2017 saw a lot of change for me. I left Microsoft, returned to Toronto and shifted my focus from developer tools to machine learning. Following in patio11’s footsteps, I wanted to take a moment to reflect on the year and clarify my thoughts in written form.
July 2016 – July 2017
In July 2016, my company Code Connect joined Microsoft with the stated goal of integrating our Alive extension into Visual Studio 2017. Unfortunately our visas were delayed and we weren’t able to begin work until early September. It didn’t make sense to rush Alive into Visual Studio 2017 and risk introducing stability problems so we held off for a few months.
In the meantime, we conducted a number of experiments to try to quantify demand for Alive so we could compare it to other potential features. When the experiments concluded, the data didn’t demonstrate an immediate need for a product like Alive. Alive was put on ice and we worked on features that were immediately pressing to Visual Studio’s success. At the time this meant focusing on accessibility, a top-down directive from Satya Nadella himself.
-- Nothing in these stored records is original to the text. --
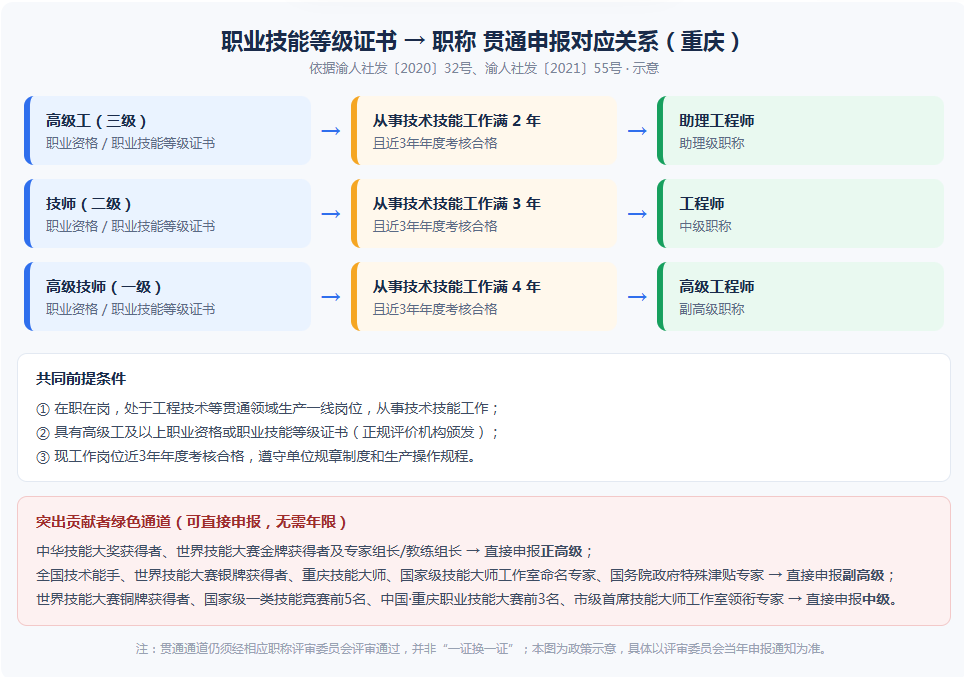Click the 共同前提条件 heading
Viewport: 964px width, 677px height.
coord(81,379)
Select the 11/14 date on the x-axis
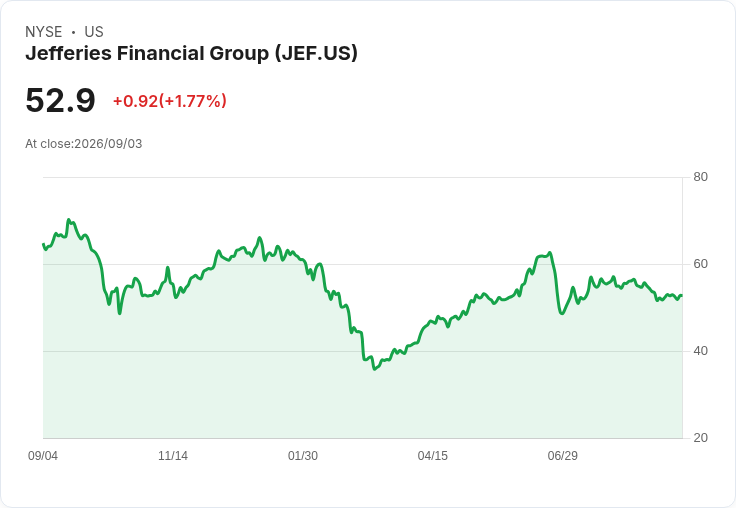 click(173, 456)
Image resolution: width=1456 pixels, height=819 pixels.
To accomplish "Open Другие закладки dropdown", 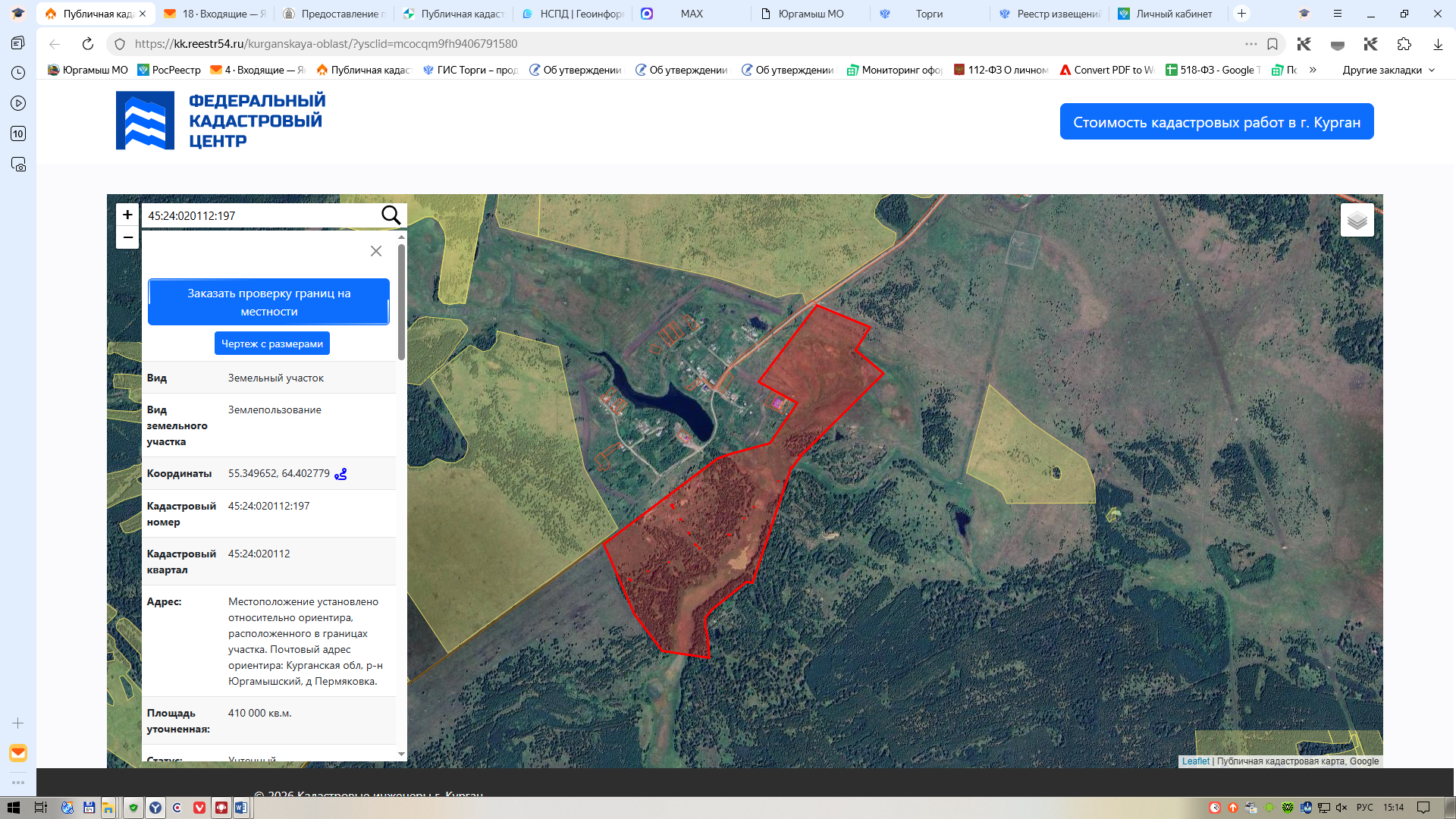I will coord(1389,70).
After Alive was sunset, I did some reflection on where I wanted to take my career and what I wanted to focus on. For a long time I’ve worred that the knowledge I’ve accumulated writing Visual Studio extensions is not immediately applicable outside of Visual Studio. Despite working on developer tools for almost five years, I would be on near-equal footing with a junior developer when it comes to developing extensions for VS Code or Eclipse. Much of my expertise comes in the form of random bits of trivia about Visual Studio. The problems I was faced with were challenging, but not very interesting.
The more I complained, the more I realized something had to change. In July 2017 I left Microsoft and applied for a position at a company for which I’d previously been an intern. However I didn’t have the C++ experience required for the roles they were staffing so we concluded it probably wouldn’t be a great fit.
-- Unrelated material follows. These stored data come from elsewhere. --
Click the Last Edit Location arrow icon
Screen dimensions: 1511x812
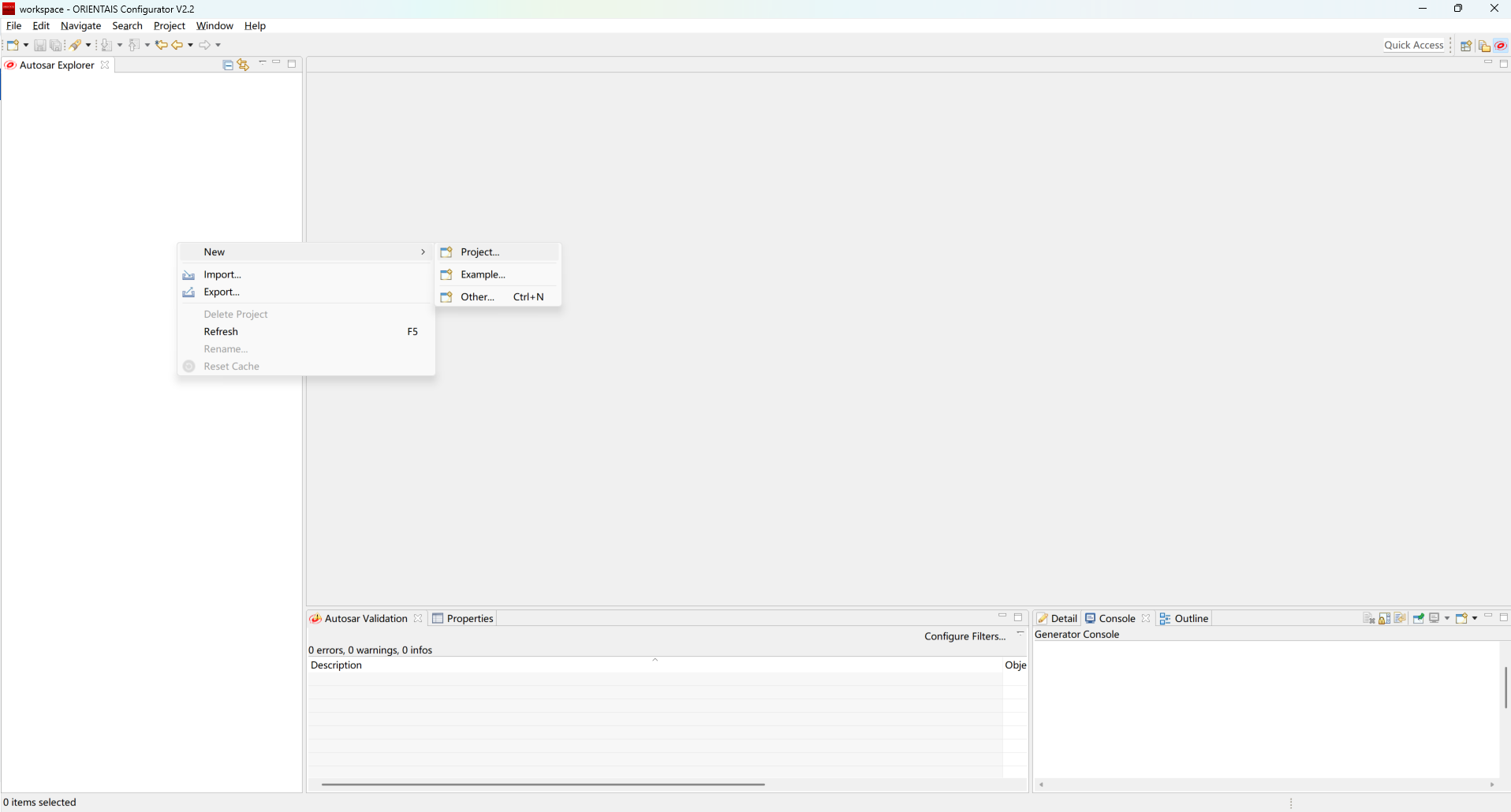161,45
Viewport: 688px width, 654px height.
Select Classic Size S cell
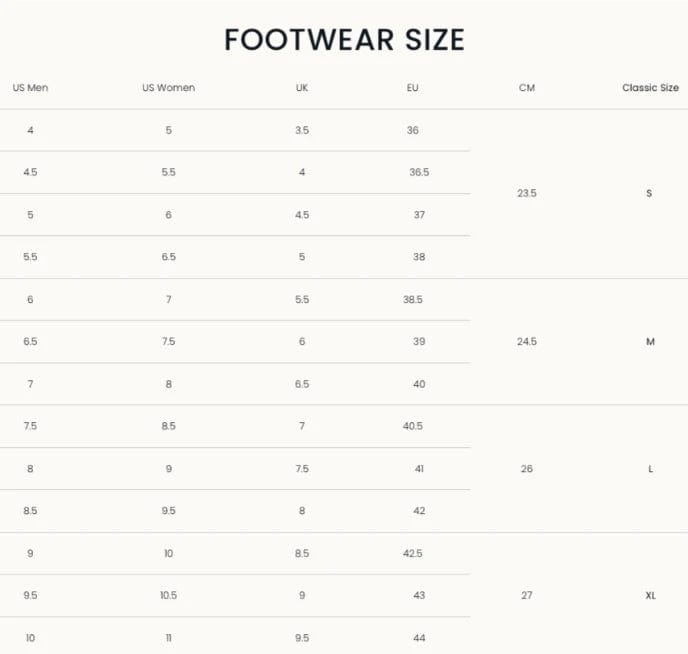[x=650, y=193]
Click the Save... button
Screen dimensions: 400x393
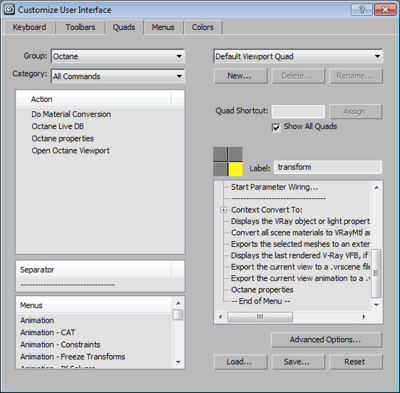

While at Microsoft I began to learn about machine learning in my free time. In 2015 I’d watched in awe from the sidelines as AlphaGo crushed its human counterparts and I wanted in. I decided that now was the time for me to focus exclusively on machine learning and deep learning in particular.
Would I do it again?
Yup. Alive’s best chance for the long-term was a home at Microsoft. We had a modest number of paying customers but required an order of magnitude more in order to grow and continue full-time work on Alive. We had grand dreams of bringing Alive to other languages and we wouldn’t have been able to do so without hiring more developers. Microsoft came to us at the perfect time and gave Alive one last shot at success. I’m sad it didn’t work out, but I’m eternally grateful to everyone involved in getting us to Microsoft and to the Visual Studio editor team for being my home for the year.
August 2017 – Ongoing
The hardest thing about starting something brand new is figuring out where to start. I settled on a mix of linear algebra, Coursera, Kaggle and open-source work.
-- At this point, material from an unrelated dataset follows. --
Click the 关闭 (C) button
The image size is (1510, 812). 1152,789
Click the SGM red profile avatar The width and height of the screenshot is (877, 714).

In September Andrew Ng launched a new deep learning course that covered the following:
- Neural Networks
- Structuring Machine Learning Projects
- Improving Deep Neural Networks
- Convolutional Neural Networks
- Sequence Models
I’ve completed the first four and am waiting for the final course on Sequence Models to launch in the coming month. These courses paired nicely with Andrej Karpathy’s CS231n videos. This course will be my go-to answer for the question “I want to learn about neural networks, where do I start?”
I wanted to apply the lessons I learned in Andrew’s videos to my own neural networks. I set out to compete in the introductory Kaggle competition “MNIST Digit Recognizer”. As I learned more and more about neural networks I would apply these lessons to my network and watch the score improve. Being told “batch normalization will improve your results” is one thing, but watching your score tick higher is something else altogether. As of this writing my best submission puts me in the top 25% of submissions with 99.171% accuracy.
I set a personal goal to contribute at least one pull request to TensorFlow so as to better understand the tool I was using. Coming from a .NET Desktop background, there was a bit of a learning curve when it came to tools like bazel and Docker. However, like most things in software development these tools just require a bit of time and focused energy to understand.
I’ve seen mixed success with my contributions. My first pull request was a correction to TensorFlow’s implementation of Inception network. The reviewers agreed that the initial model was incorrect, but are hesitant to change the model due to backward compatibility concerns.
My second pull request improved support for various image operations in TensorFlow. In short, it made it easier to augment multiple images at once. (eg. Randomly flipping images left-to-right). Unfortunately, I introduced some performance regressions and my changes had to be reverted. 😢
My third pull request is a re-implementation of the last, while avoiding the performance regressions. It remains open, but I’m confident that after some work it will be accepted.
On the whole, I’m pleased with the progress I made with TensorFlow. The API surface is massive and I have a lot to learn, but I’m making real, measurable progress. I’ll continue to contribute back code where appropriate.
ICLR 2018 Reproducibility Challenge
At the end of each course, Andrew Ng took time to interview famous names in machine learning such as Geoffrey Hinton and Ian Goodfellow. Shared advice they had for newcomers was “Reproduce papers”. Around the same time, I stumbled upon the ICLR 2018 Reproducibility Challenge where students are challenged to reproduce the results of papers submitted to the ICLR conference.
I signed up and chose the paper “Super-Convergence: Very Fast Training of Residual Networks Using Large Learning Rates”. This paper proposed a method for training certain neural networks an order of magnitude faster than previous methods allowed. Their approach involved varying the learning rate linearly between (what are typically considered) large values throughout training.
This was the hardest portion of my work thus far and forced me to delve into the details of TensorFlow. In December I made my report available in the comments of their paper’s submission. The TensorFlow portion of my work is available on GitHub at: http://github.com/JoshVarty/ReproducingSuperconvergence
My only regret during 2017 was that I published zero blog posts. As such, this was the first year that traffic to my blog decreased.
I often tell others to start blogging, and this year my actions didn’t match my words. I attribute my poor track-record to one-part laziness and one-part lack of confidence. It’s surprisingly difficult to work up the courage to write about a subject when you’re brand new to it.
Goals for 2018
- Follow Jeff Atwood’s advice for bloggers and stick to a schedule for blogging. I want to buckle down and write one blog post a week in 2018
- Read Ian Goodfellow’s Deep Learning Book
- Contribute to TensorFlow
- Compete in a more challenging Kaggle competition
- Work on HackerRank problems to strengthen my interview skills
- Get a job related to ML/AI (preferably some kind of research role)